Ben Councell: An original prototype for the 3-4 outside linebacker job, Councell’s spot in this program is still up in the air. A knee injury slowed down Councell’s development. So did falling behind players like Danny Spond and Jaylon Smith.
Councell is a big-bodied athlete, and someone who looks the part of a key defender. After hearing Kelly talk about the important role Councell would play in the defense, we really didn’t see too much of it in 2014.
But as a 260-pounder, Councell has value. But we’ll find out what the Irish staff thinks it is, with his return still up in the air and his role still undetermined.
John Turner: Last year’s spring star, Turner lost the starting outside linebacker job to James Onwualu. This spring, he’ll face more competition, though he could also see some reps at the strong safety position as well with Drue Tranquill returning from injury and the depth chart mighty thin.

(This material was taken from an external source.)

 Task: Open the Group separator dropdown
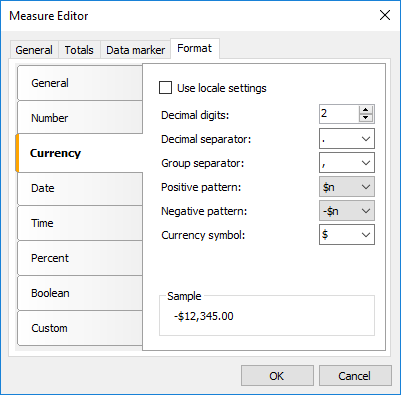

One of the big questions about Turner was his ability to run. After being buried as a safety, his size and speed combo played well as a linebacker in space. But if Turner is going to prove his worth to the defense, he’ll need to continue to compete this spring, or else he’ll serve as a depth player and special teams contributor moving forward.
Michael Deeb: It looks as if Deeb will be transitioning to defensive end this spring, a chance to get an impressive looking athlete onto the field. When it took a rash of injuries to get Deeb even on the field against USC (before a play was run, Deeb was subbed out), making the move now to try and find a spot for Deeb makes sense.
Expect to see an even bigger and stronger Deeb come the updated spring roster. A workout warrior, if he can develop as an edge player with a hand on the ground, there’s another intriguing piece that VanGorder can try and utilize.
Doug Randolph: Like Deeb, is sounds like Randolph will be heading over to Keith Gilmore as well. After sitting out as a freshman after shoulder surgery, Randolph was also banged up in 2014, with minor maladies making it difficult for him to get on the field.
The battle at defensive end isn’t as tough as finding playing time as a linebacker, so Randolph will likely garner some kind words from the defensive coaching staff. And he’s a plenty impressive looking player, with his high school tape showing some edge abilities.
So spring will be spent transitioning to a new job. Consider Randolph a candidate for a spring breakout.
Tevon Coney: Welcome to college, kid. Now find your way onto the field with this depth chart. In reality, Coney is playing behind two fifth-year middle linebackers, an All-American and a freshman All-American.
Where Coney starts his career will be interesting. He could be a natural at the will, though he’s marked as a mike linebacker entering. But as a shorter player who relies on speed and instincts, getting some space in front of him could be key.
Fifteen practices is a nice jumpstart to a career. Learning about life in South Bend and getting on the field will be key towards beginning his pursuit of playing time.
Until we see him in something other than a high school YouTube highlight package, let’s reserve judgment.